E0 Unallocated	E1 Allocated	E2 Connection
(IH)	E0	(HY010)

If SQLFreeHandle is called in environment state E0 with HandleType set to SQL_HANDLE_ENV, the Driver Manager returns SQL_INVALID_HANDLE. If it is called in state E1 with HandleType set to SQL_HANDLE_ENV, the environment moves to state E0 if the function succeeds and remains in state E1 if the function fails. If it is called in state E2 with HandleType set to SQL_HANDLE_ENV, the Driver Manager always returns SQL_ERROR and SQLSTATE HY010 (Function sequence error) and the environment remains in state E2.

To understand the state transition tables, it is necessary to understand which item (environment, connection, statement, or descriptor) they refer to. Suppose a function accepts the handle of an item of type X. The X state transition table for that function describes how calling the function — with the handle of an item of type X — affects that item. For example, SQLDisconnect accepts a connection handle.
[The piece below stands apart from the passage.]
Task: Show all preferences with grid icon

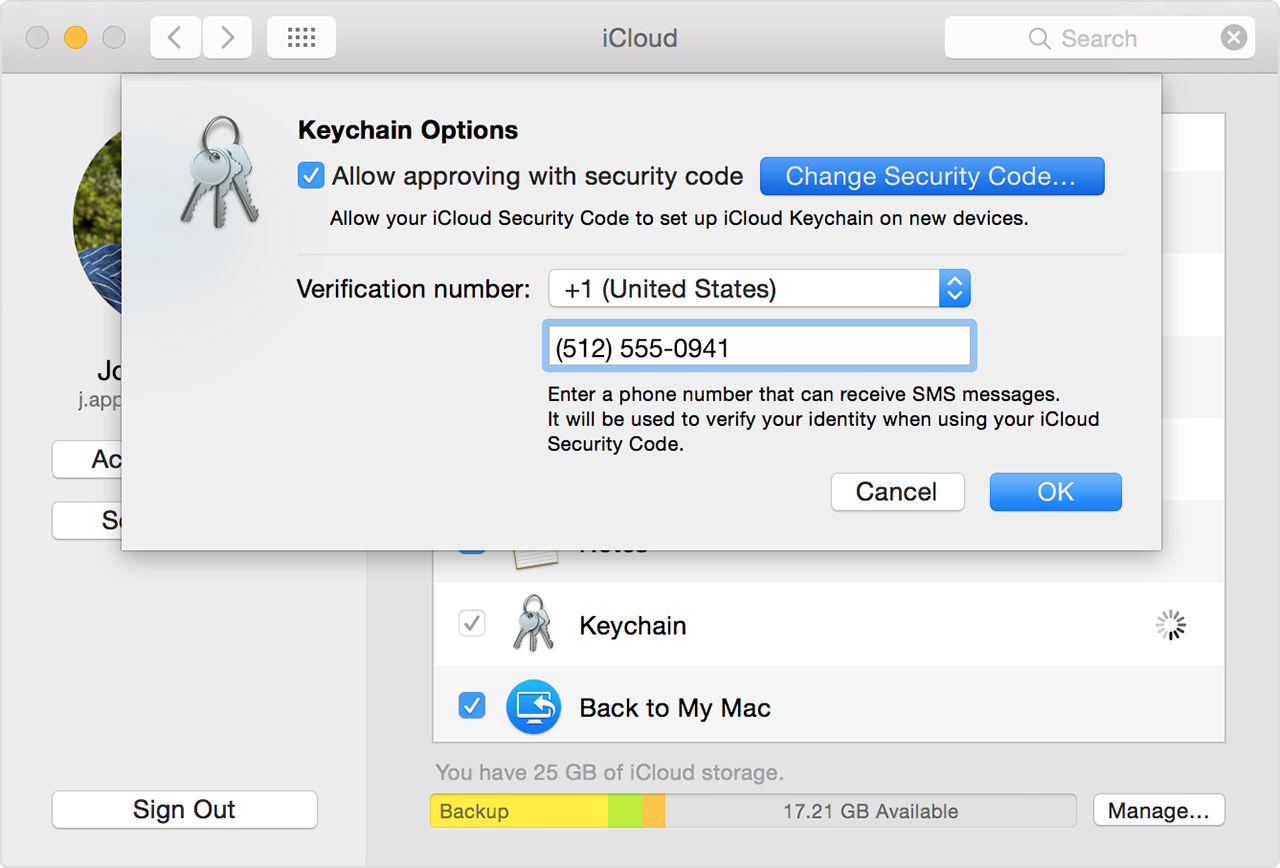Action: pos(301,38)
The connection state transition table for SQLDisconnect describes how SQLDisconnect affects the state of the connection for which it is called.

Suppose a function accepts the handle of an item of type Y, where Y is not equal to X. The X state transition table for that function describes how calling the function — with a handle of type X that is associated with the item of type Y — affects the item of type Y. For example, the statement state transition table for SQLDisconnect describes how SQLDisconnect affects the state of a statement when called with the handle of the connection with which the statement is associated.